2nd Order Circuits

Related concepts: Capacitors, Inductors, Waves

A second order circuit contains a resistor and two energy storing devices, namely capacitors, and/or inductors (or vice-versa). Performing Kirchhoff’s Voltage Law (KVL), taking the derivative, and dividing by L gives us the 2nd order differential equation

$$\frac{d^{2}i}{d{t}^2}+\frac{R}{L}\frac{di}{dt}+\frac{1}{LC}=0$$

This gives us the relationship

$$\begin{array}{rlrlr}{i}_r=\frac{v}{r}& & \frac{d{i}_L}{dt}=\frac{v_L}{L}& & i_C=C\frac{dv}{dt}\end{array}$$

Strategy to Solving

Look for the values of the following

1. $i(t=0^{-})$ and $v(t=0^{-})$
2. $i(t=0^{+})$ and $v(t=0^{+})$
3. $\frac{di}{dt}(t=0^{+})$ and $\frac{dv}{dt}(t=0^{+})$
4. $i_L(t\to \infty )$ and $v_C(t\to \infty )$

Usually, the values for 1. and 2. are the same because the voltage across the capacitor and the current through an inductor cannot change instantaneously.

To find the rate of change of the current through an inductor with respect to time

$$\frac{d{i}_L}{dt}=\frac{v_L}{L}$$

To find the rate of change of the voltage across a capacitor with respect to time

$$\frac{d{v}_C}{dt}=\frac{i_C}{C}$$

Source Free RCL Circuit and KVL

When we are solving a source free RCL circuit, we assume that the there are initial conditions for the capacitor and/or the inductor (or vice-versa) to generate the circuit’s current flow.

Source data –
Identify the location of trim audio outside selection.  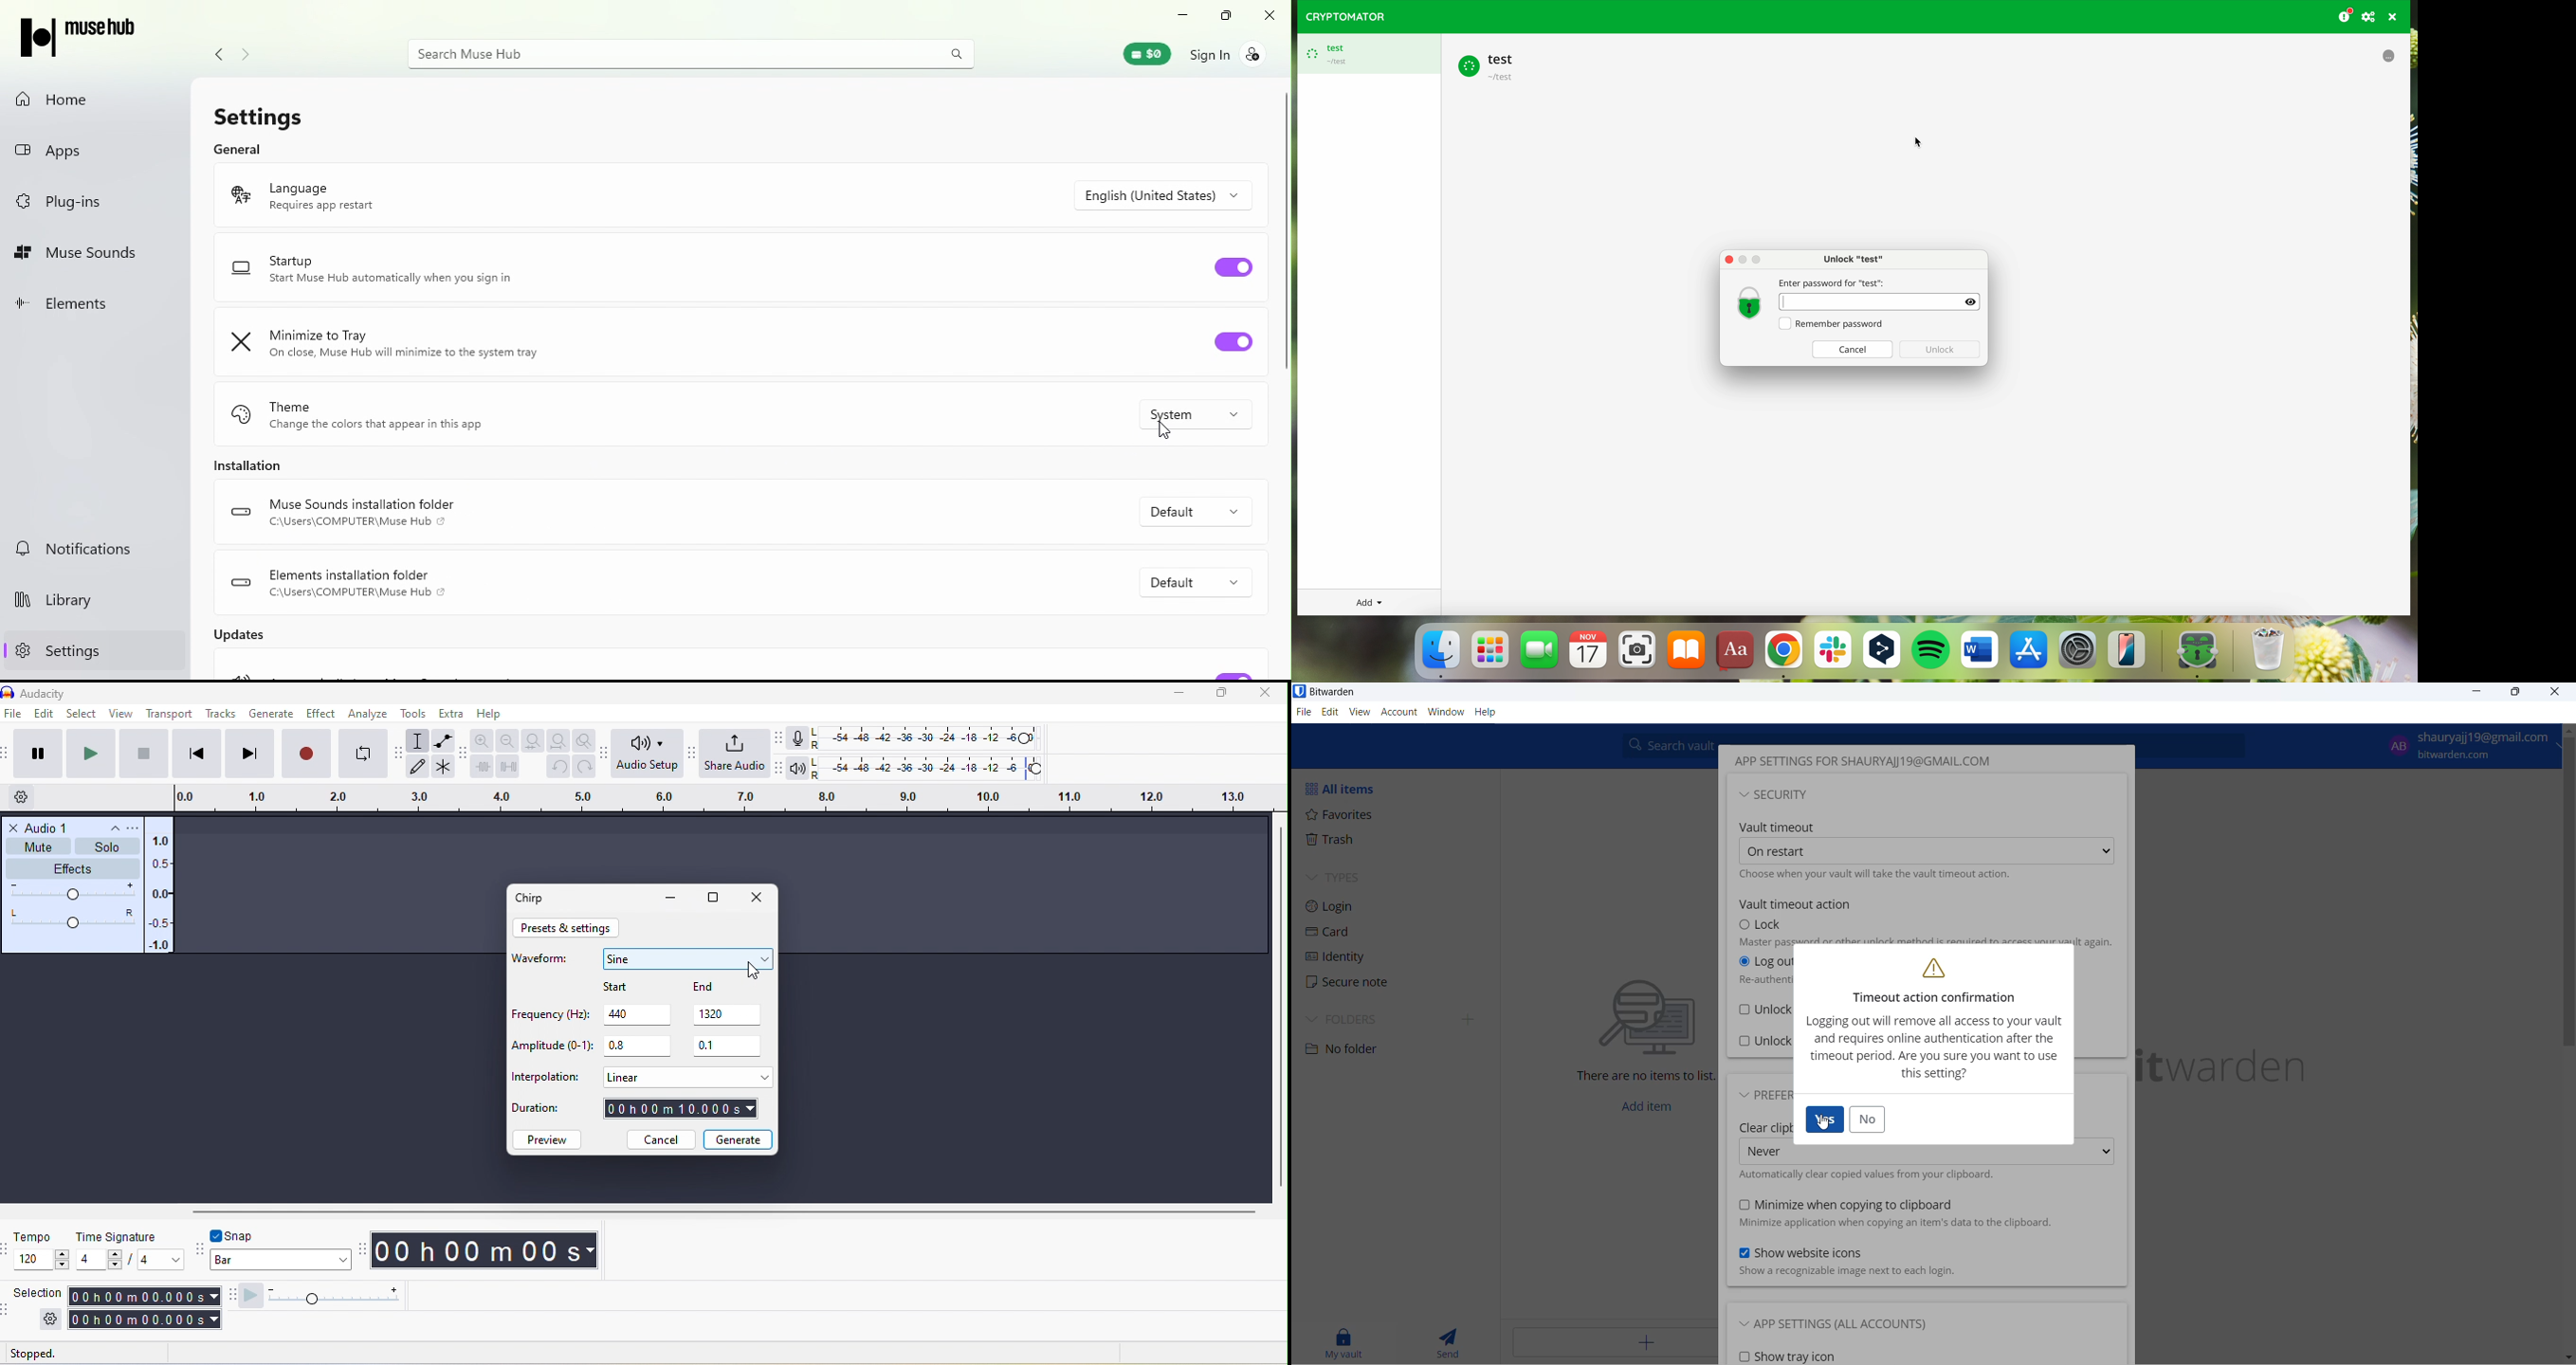
(482, 766).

Task prompt – Please write out everything in the second-order circuits page above, from "Look for the" down to "cannot change instantaneously.".

Full solution –
Look for the values of the following

1. $i(t=0^{-})$ and $v(t=0^{-})$
2. $i(t=0^{+})$ and $v(t=0^{+})$
3. $\frac{di}{dt}(t=0^{+})$ and $\frac{dv}{dt}(t=0^{+})$
4. $i_L(t\to \infty )$ and $v_C(t\to \infty )$

Usually, the values for 1. and 2. are the same because the voltage across the capacitor and the current through an inductor cannot change instantaneously.